Jeder möchte so lange als möglich zu Hause versorgt sein. Das ist verständlich und nachvollziehbar. In der Zwischenzeit gibt es viele gute Versorgungsmöglichkeiten die dies auch lange ermöglichen. Es sollte aber klar sein das eine Versorgung zuhause immer wieder an Grenzen stößt und somit ein Umzug in stationäre Einrichtungen oft unumgänglich wird. Wichtig für einen Umzug wäre jedenfalls eine längerfristige Planung und damit die Möglichkeit für sich selbst oder für eine Vertrauensperson, die Institutionen die in Betracht kommen genau unter die Lupe zu nehmen. Leider ist das (noch) nicht die Regel und kommen der Großteil unserer Bewohner auf Grund eines akuten Ereignisses zu uns. Das dies die Situation insgesamt verschärft und den Stress für den Betroffenen deutlich erhöht ist klar.
Die Bedeutung der Betreuung älterer Menschen mit Pflegebedarf wird zukünftig stark steigen. Die Prognosen in der Bevölkerungsentwicklung sind eindrucksvoll. Die Auswirkungen auf unsere Gesellschaft werden groß sein – das ist unbestritten.
Betrachtet man die hier aufgezeigten Szenarien, so erscheinen uns diese oft so weit entfernt und fast unreal. Dass aber die Menschen die z.B. im Jahre 2030 – 70, 80 oder 90 Jahre alt sein werden, heute bereits leben und somit eine sehr genaue Basis für diese Prognosen bieten, ist eine Tatsache. Das sollte uns und allen Entscheidungsträgern klar sein.

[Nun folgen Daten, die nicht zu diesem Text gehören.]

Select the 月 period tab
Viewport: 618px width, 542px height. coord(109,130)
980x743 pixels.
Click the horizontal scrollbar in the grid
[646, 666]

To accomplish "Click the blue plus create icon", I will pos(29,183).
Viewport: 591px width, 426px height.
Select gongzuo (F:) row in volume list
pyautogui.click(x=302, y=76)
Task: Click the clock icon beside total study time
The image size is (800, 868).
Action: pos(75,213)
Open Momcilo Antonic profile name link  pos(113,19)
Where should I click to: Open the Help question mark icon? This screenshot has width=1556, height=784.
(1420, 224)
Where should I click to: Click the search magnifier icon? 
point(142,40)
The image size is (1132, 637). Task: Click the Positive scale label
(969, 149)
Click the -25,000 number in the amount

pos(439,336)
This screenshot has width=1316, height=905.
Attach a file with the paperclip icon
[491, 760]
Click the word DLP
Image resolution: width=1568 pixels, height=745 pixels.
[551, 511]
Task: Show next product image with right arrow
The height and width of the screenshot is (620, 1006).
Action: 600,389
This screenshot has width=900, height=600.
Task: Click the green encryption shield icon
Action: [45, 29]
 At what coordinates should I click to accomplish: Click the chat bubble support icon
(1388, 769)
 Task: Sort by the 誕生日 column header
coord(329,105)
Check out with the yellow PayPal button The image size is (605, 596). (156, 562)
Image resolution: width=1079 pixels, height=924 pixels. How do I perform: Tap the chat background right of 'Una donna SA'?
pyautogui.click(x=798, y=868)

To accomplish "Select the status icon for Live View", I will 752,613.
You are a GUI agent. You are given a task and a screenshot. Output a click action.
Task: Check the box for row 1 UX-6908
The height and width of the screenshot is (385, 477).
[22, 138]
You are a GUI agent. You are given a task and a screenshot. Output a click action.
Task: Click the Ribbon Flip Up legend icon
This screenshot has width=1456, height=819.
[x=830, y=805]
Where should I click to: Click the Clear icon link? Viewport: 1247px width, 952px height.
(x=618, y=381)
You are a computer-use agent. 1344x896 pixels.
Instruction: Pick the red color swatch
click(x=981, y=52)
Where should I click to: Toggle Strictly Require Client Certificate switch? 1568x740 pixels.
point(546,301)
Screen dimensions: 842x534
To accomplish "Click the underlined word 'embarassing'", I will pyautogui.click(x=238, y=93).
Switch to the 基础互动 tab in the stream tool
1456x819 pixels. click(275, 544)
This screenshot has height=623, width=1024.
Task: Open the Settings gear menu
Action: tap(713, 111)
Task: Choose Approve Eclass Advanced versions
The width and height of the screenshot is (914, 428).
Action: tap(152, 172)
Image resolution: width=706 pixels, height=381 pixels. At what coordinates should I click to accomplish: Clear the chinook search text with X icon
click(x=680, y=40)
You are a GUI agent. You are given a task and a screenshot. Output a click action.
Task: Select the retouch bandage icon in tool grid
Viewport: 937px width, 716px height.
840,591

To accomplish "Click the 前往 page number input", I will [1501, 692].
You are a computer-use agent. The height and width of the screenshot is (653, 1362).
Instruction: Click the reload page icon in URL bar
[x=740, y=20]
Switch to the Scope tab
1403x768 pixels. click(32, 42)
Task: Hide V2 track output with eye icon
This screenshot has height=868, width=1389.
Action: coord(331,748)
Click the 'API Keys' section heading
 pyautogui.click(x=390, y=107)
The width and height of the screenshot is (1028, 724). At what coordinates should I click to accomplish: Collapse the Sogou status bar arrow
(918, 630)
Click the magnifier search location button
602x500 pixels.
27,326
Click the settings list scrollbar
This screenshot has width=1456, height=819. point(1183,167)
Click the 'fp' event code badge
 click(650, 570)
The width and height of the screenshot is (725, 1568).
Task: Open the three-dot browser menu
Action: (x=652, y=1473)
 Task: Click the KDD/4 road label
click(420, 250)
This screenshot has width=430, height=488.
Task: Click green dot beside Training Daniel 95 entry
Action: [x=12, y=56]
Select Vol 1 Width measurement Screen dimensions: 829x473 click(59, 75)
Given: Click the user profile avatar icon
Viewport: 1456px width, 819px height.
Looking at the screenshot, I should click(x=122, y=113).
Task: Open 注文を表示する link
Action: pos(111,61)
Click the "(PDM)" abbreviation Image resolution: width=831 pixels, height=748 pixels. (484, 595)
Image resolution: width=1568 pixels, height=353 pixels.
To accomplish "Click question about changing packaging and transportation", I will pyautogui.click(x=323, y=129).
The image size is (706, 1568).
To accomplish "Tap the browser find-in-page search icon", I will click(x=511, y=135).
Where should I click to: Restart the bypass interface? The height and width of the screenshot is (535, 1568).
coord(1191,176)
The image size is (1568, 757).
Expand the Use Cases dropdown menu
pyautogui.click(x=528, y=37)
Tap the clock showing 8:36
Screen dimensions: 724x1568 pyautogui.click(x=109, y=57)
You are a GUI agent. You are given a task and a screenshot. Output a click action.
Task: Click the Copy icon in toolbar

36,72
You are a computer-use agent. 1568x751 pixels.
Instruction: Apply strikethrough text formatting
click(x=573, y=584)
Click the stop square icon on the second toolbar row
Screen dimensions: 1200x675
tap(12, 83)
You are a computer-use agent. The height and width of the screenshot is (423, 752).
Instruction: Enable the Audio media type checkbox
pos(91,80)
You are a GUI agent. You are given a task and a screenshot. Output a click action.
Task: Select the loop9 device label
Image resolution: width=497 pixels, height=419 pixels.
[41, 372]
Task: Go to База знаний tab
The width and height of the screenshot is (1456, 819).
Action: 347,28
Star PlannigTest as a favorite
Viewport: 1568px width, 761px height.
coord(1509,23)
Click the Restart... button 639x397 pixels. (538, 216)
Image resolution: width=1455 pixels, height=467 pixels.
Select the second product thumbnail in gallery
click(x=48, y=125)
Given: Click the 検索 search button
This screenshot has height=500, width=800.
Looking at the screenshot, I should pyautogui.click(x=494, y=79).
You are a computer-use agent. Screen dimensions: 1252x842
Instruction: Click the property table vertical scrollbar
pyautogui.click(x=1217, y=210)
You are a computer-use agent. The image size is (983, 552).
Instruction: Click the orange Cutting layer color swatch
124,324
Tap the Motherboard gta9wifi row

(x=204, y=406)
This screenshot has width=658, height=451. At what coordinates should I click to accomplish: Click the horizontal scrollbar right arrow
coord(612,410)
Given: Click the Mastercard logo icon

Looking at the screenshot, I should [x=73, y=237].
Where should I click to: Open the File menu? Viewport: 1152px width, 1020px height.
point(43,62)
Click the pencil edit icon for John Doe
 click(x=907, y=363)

Um diese Entwicklungen gesellschaftlich bewältigen zu können und eine adäquate und leistbare Versorgung auch zukünftig zu ermöglichen, braucht es mit Sicherheit durchgängige und nachhaltige Konzepte. Von der Betreuung und Pflege zuhause, über betreute Wohnformen bis hin zu teilstationären und stationären Angeboten - auf die individuellen Bedürfnisse der Betroffenen sehr genau abgestimmt.